La Cour fait savoir que des lignes directrices seront bientôt publiées sur son site concernant les tierce-interventions. Pour rappel, le délai pour ces interventions est de 12 semaines à partir du jour où le cas est rendu public sur le site de la Cour (HUDOC). 

Elle demande aux barreaux de rappeler aux avocats l’entrée en vigueur du Protocole 15 et la réduction du délai de 6 à 4 mois pour la saisir. Voyez à ce sujet l’article publié dans la Tribune européenne n° 10.

A l’avenir, la Cour va mettre l’accent sur les cas « IMPACT » dans la logique d’une nouvelle politique de stratégie des cas prioritaires. Dans cette logique, on voit déjà qu’un nombre plus important d’affaires sont portées devant la grande chambre. L’identification de ces dossiers est importante pour la Cour, qui indique par exemple que, parmi ses défis, se trouvent les affaires liées à l’environnement et au changement climatique.
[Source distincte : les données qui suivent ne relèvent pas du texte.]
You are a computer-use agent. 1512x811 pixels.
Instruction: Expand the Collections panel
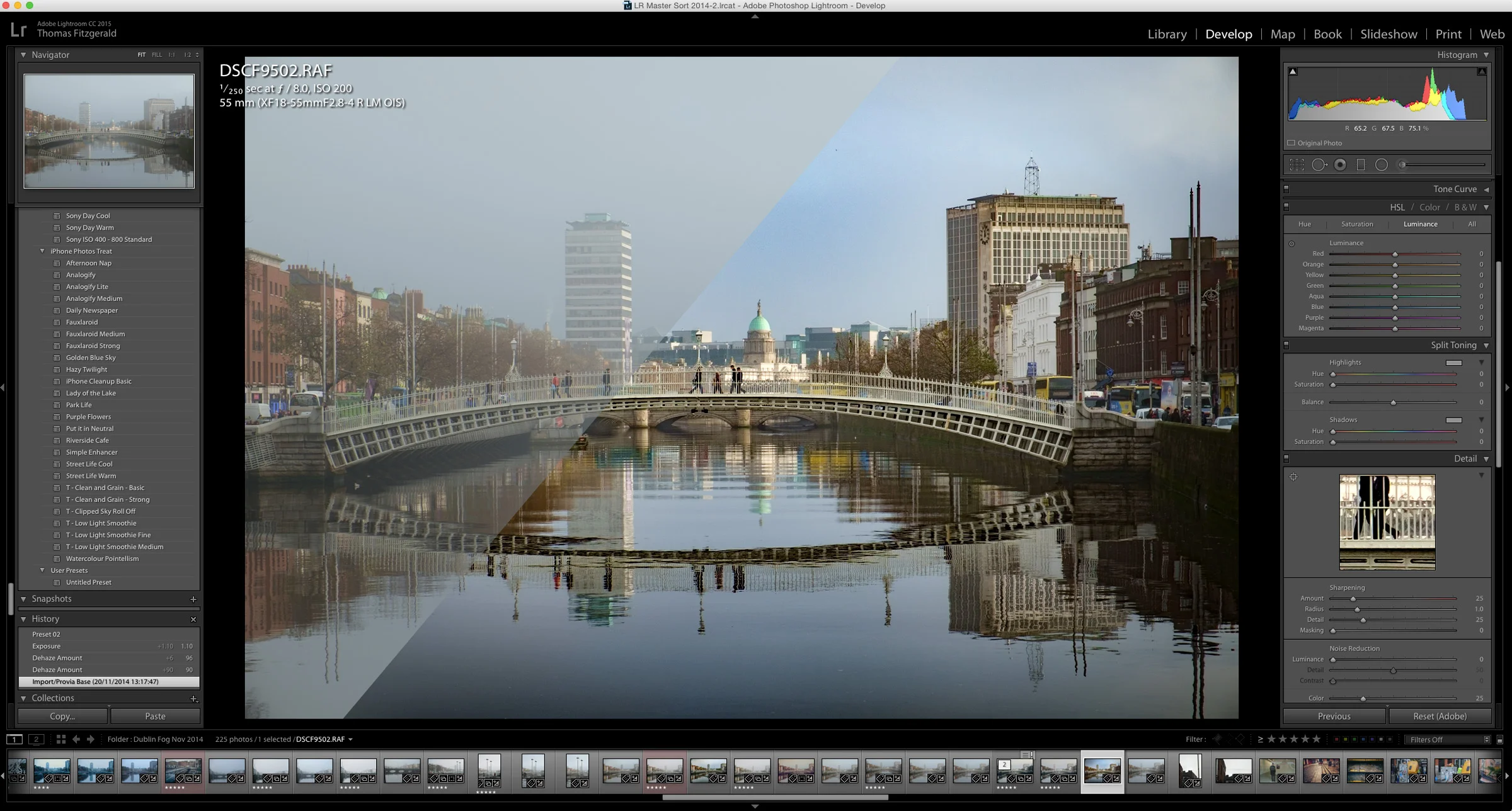[23, 698]
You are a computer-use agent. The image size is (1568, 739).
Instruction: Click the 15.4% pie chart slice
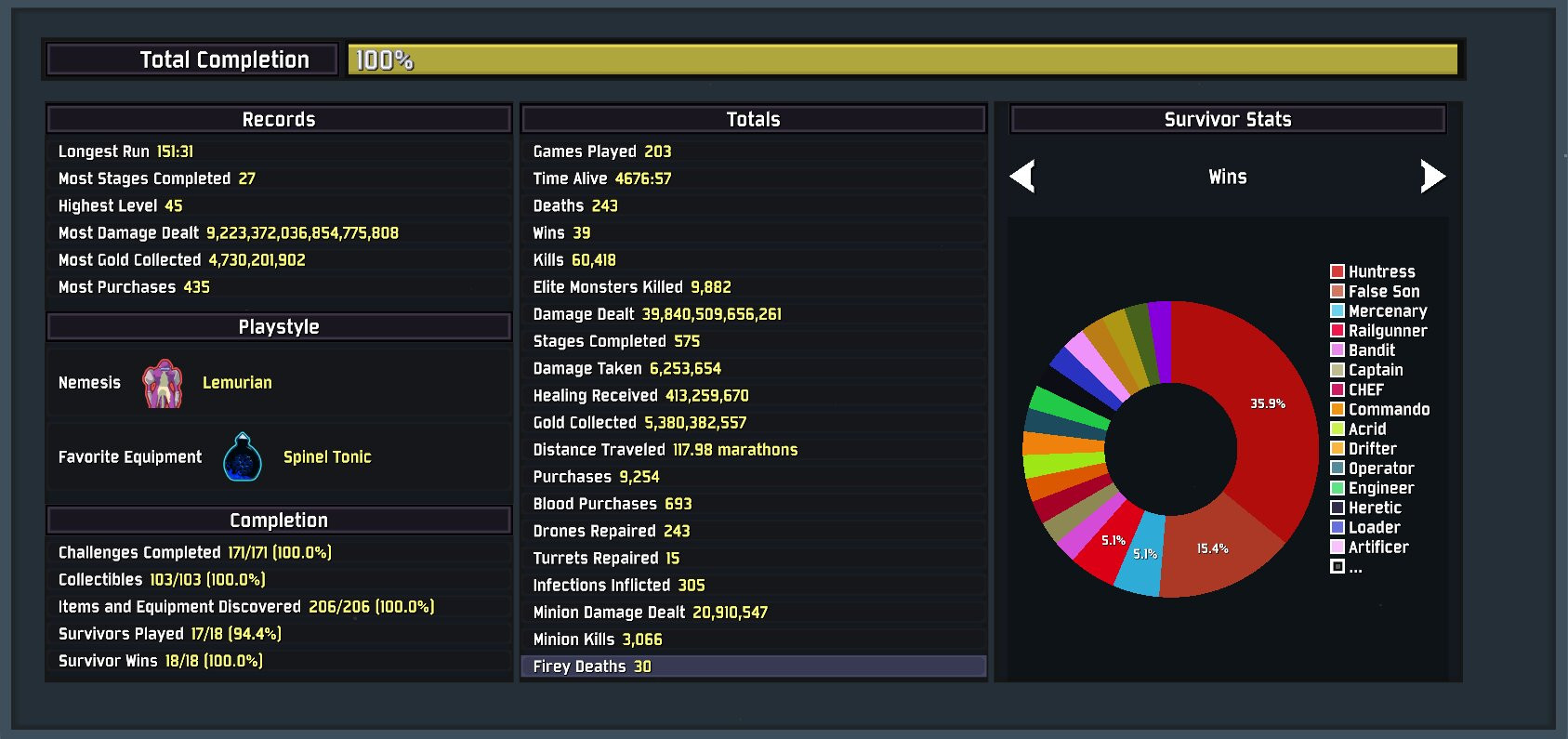point(1211,549)
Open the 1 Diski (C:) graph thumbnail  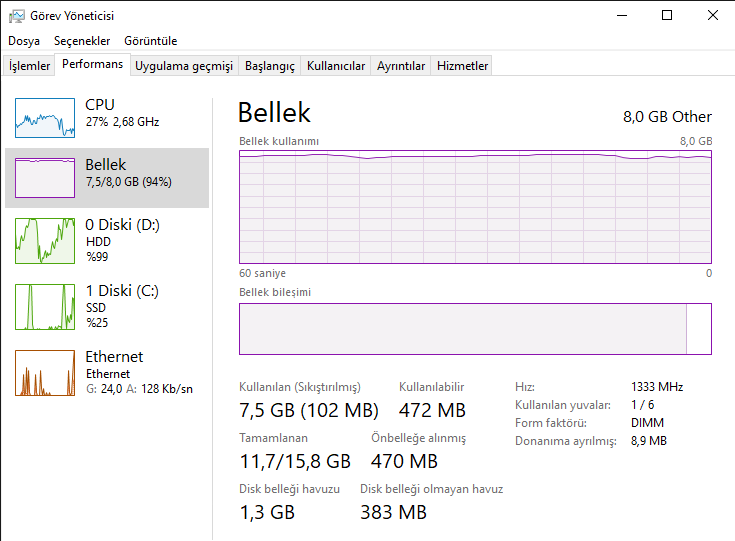pos(45,307)
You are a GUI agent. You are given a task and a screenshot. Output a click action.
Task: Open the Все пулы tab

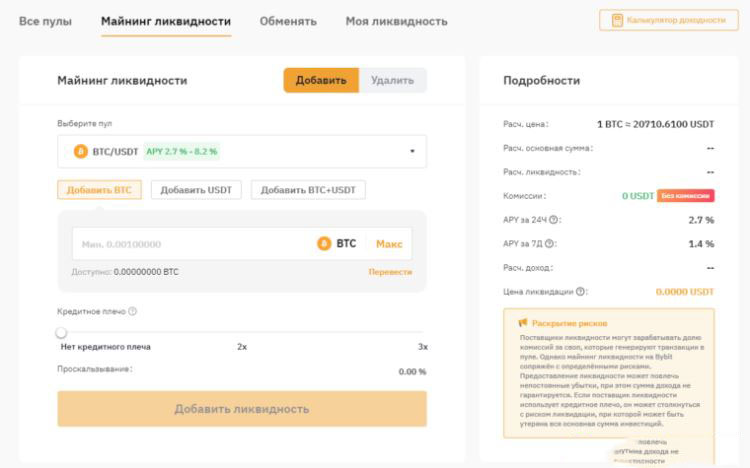click(45, 21)
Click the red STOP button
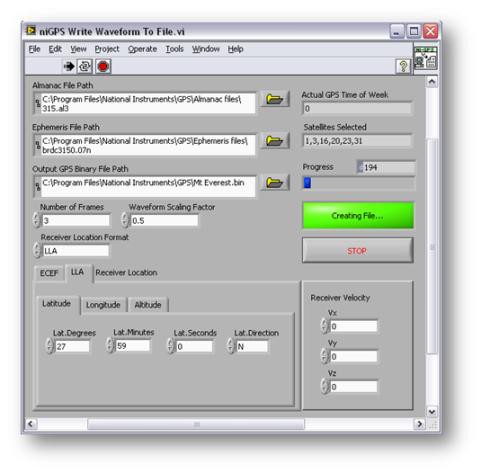Viewport: 481px width, 473px height. [x=358, y=250]
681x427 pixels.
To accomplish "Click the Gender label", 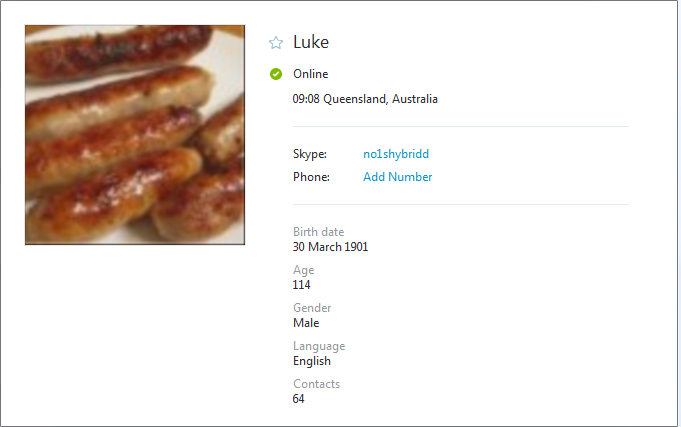I will click(311, 308).
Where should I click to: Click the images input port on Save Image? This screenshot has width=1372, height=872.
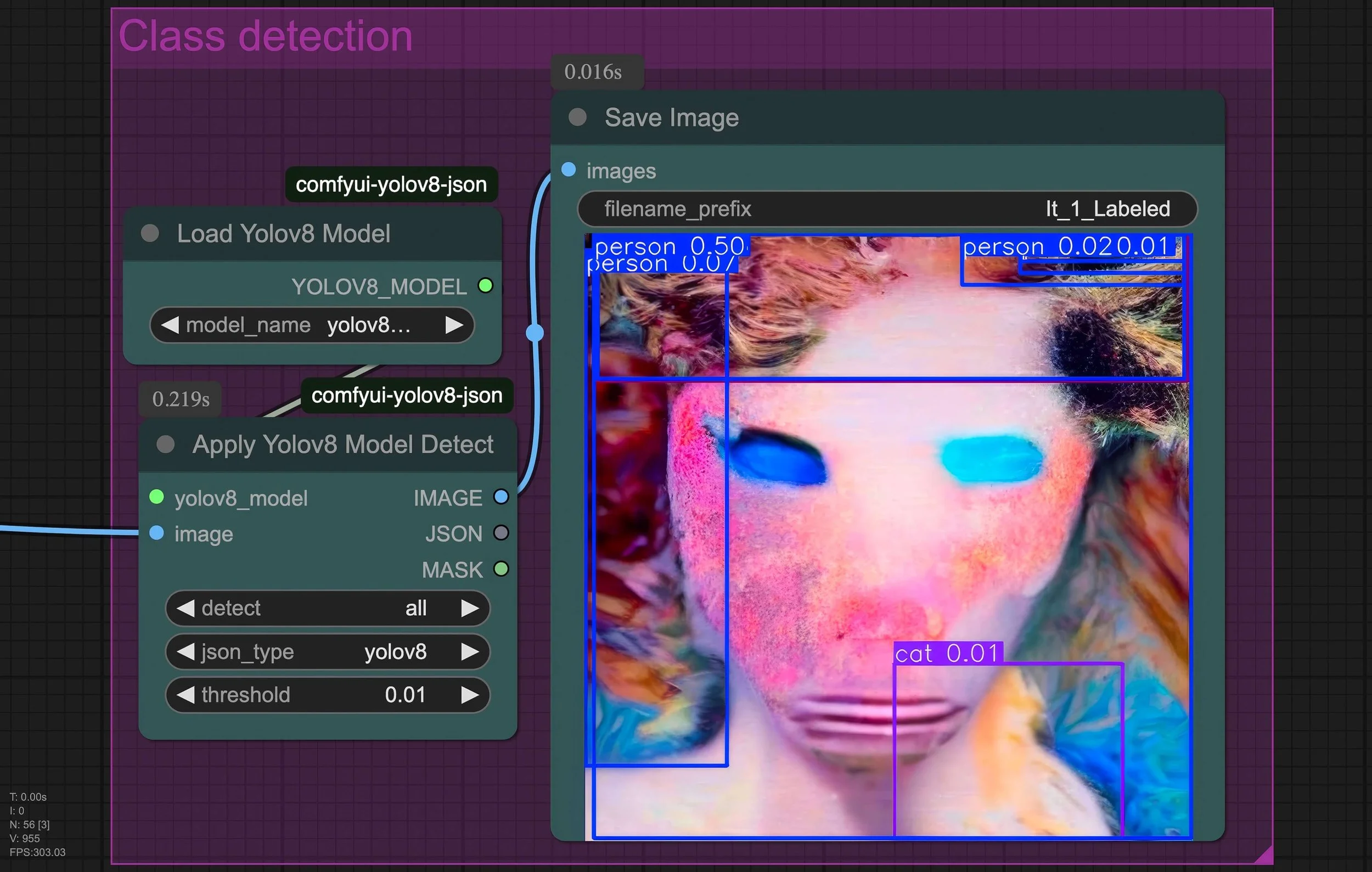[569, 170]
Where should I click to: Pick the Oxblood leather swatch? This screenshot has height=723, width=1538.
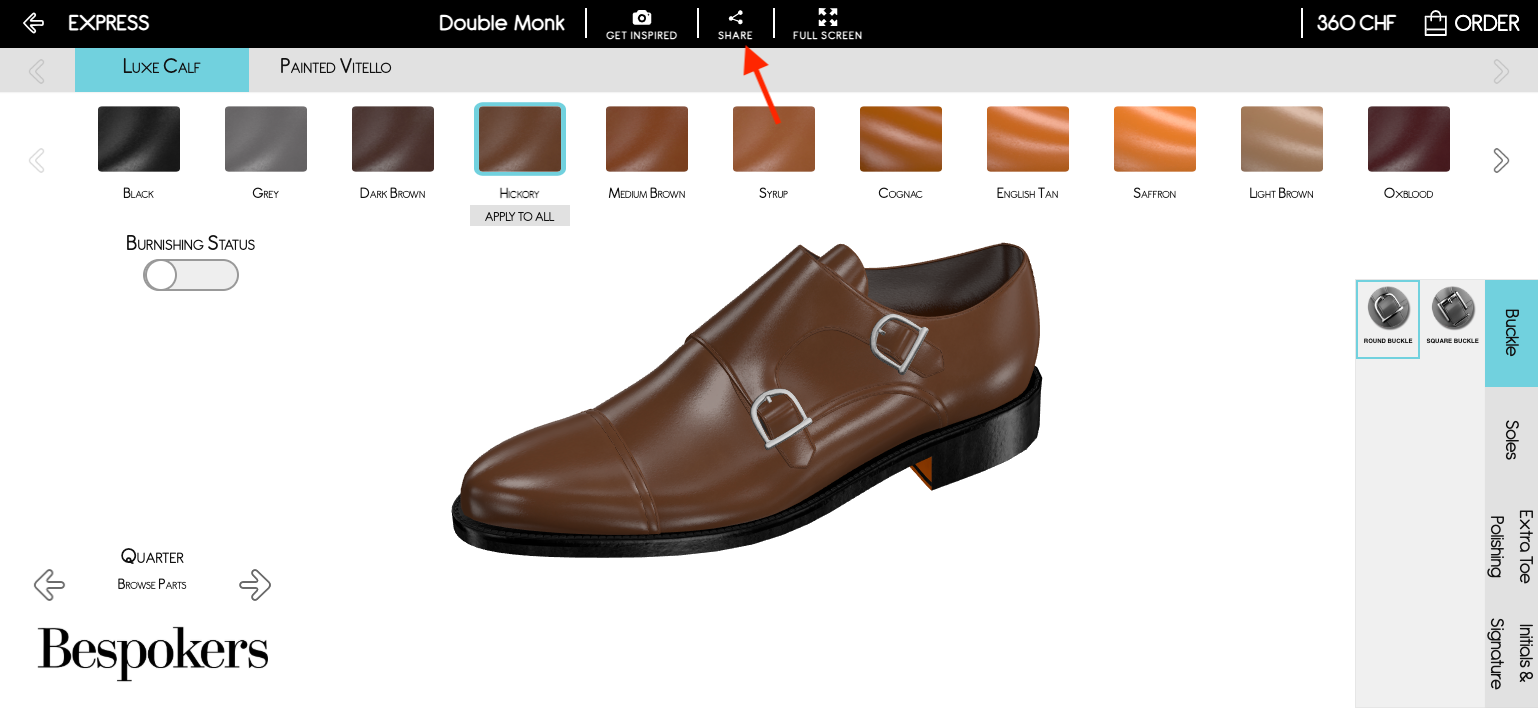click(x=1408, y=140)
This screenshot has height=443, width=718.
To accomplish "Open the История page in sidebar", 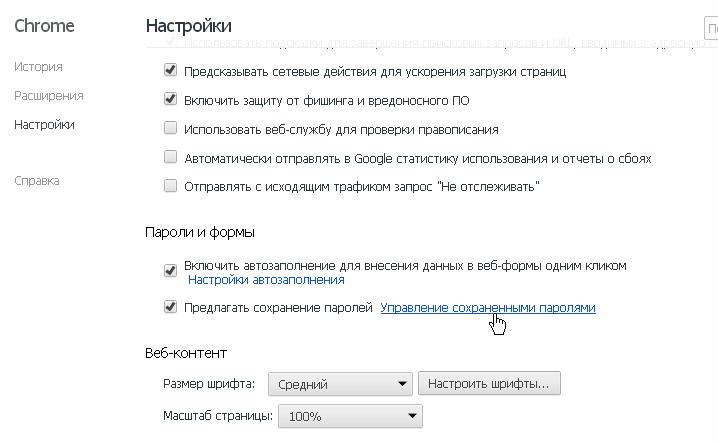I will [38, 67].
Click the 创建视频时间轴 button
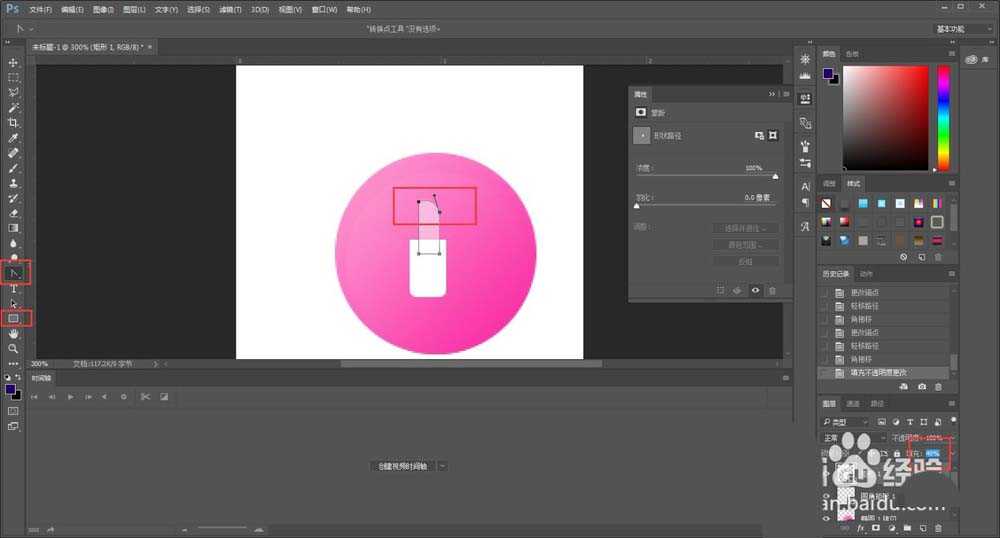 click(x=402, y=466)
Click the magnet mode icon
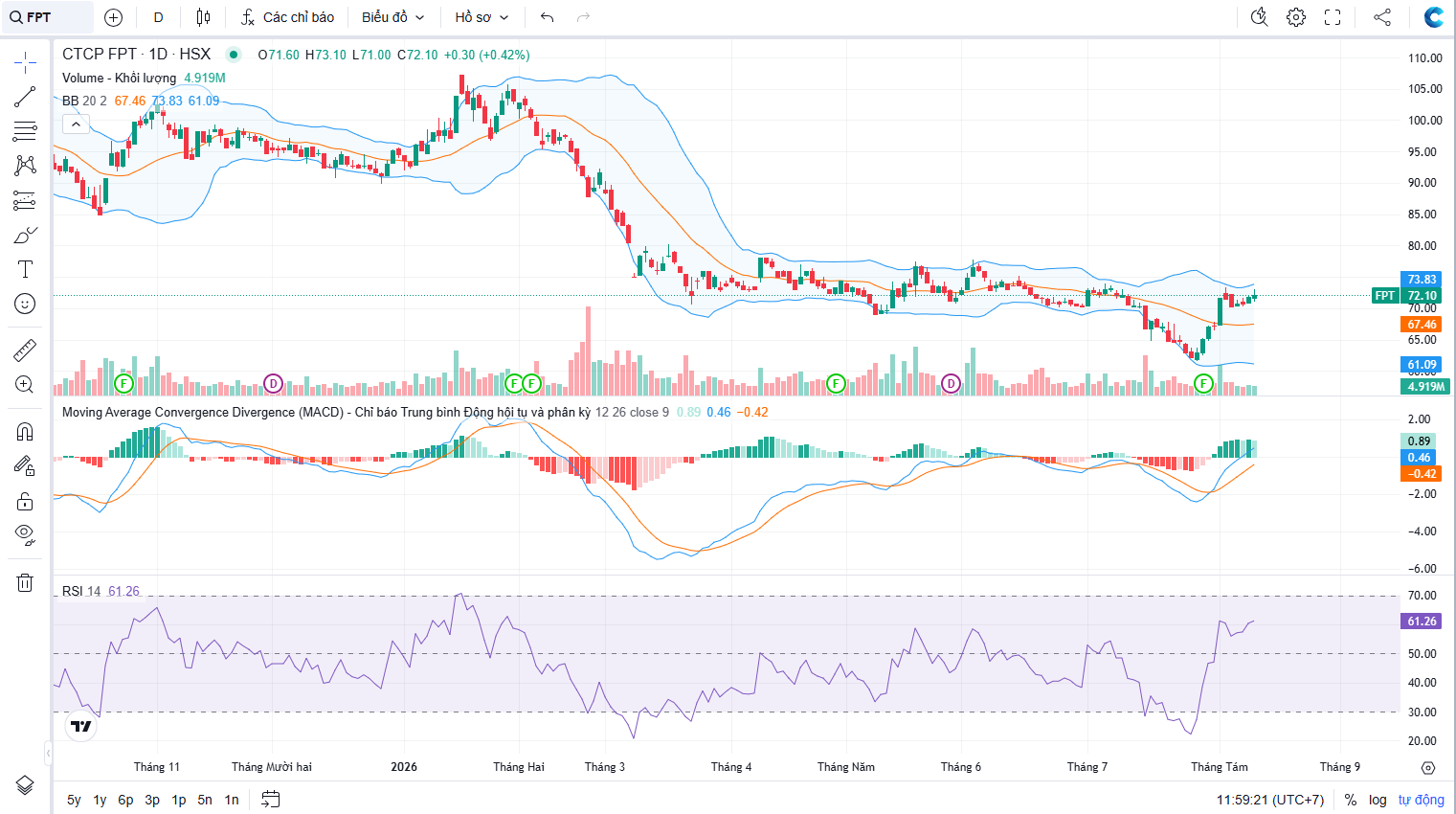Screen dimensions: 1456x814 25,432
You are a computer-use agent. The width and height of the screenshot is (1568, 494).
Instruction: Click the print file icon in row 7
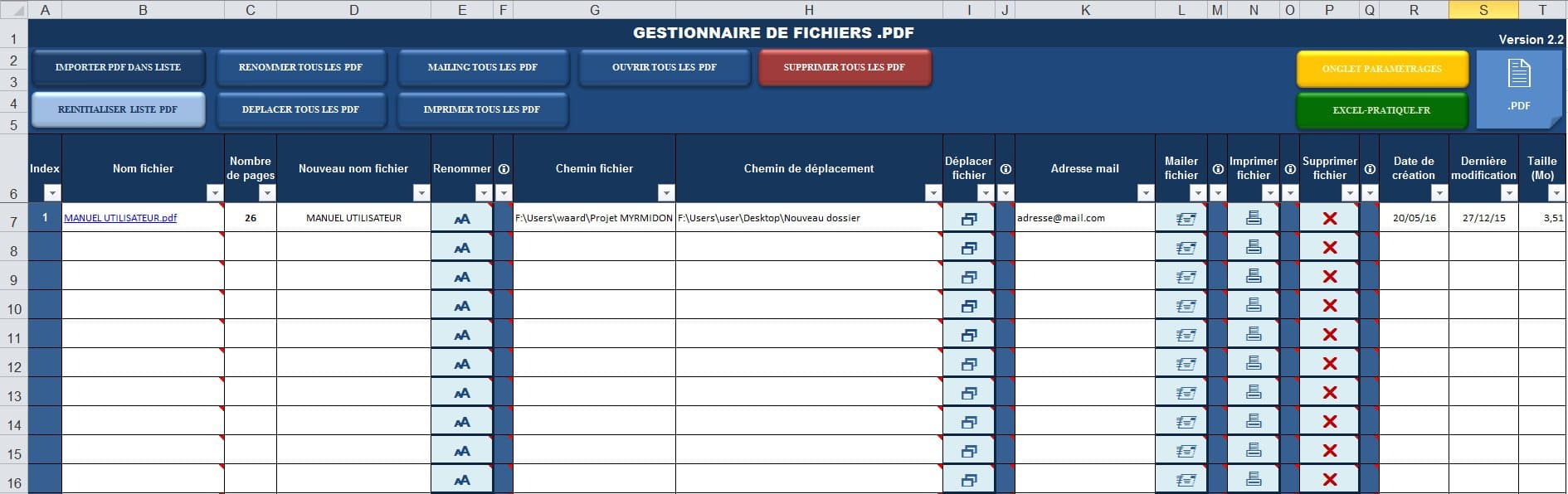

Concernant les autres affaires, la Cour leur accordera un traitement encore plus simplifié. Les arrêts seront rédigés de manière plus concise.

En attendant, le développement et la sécurisation de la plateforme « ecomms » (une sorte de D.P.A. au niveau de la Cour, lancée en 2018) continue. Pour l’instant 4500 avocats y ont déjà un compte et des accès vont être créés pour des tiers intervenants. Cette plateforme devrait permettre de pouvoir remplir un formulaire de requête (article 47) en ligne avec, à terme, la possibilité de signer électroniquement et de télécharger des fichiers multimédias. Il devrait en être de même pour une requête en mesure urgente et provisoire sur base de l’article 39 du règlement de la Cour.

Pour l’instant, seul le réseau d’échange de la Cour avec les Cours supérieures nationales dispose d’un système fonctionnant déjà depuis plusieurs années et qui contient un forum de discussions, un accès à des ressources de jurisprudence et d’actualités et la possibilité de poser une question. Il pourra aussi récolter bientôt des fichiers multimédias.

Quant à la phase non contentieuse, à l’essai depuis 2019 dans le but de tenter de réduire l’arriéré, elle concerne 9% des requêtes. Elle devrait bientôt faire l’objet d’une évaluation.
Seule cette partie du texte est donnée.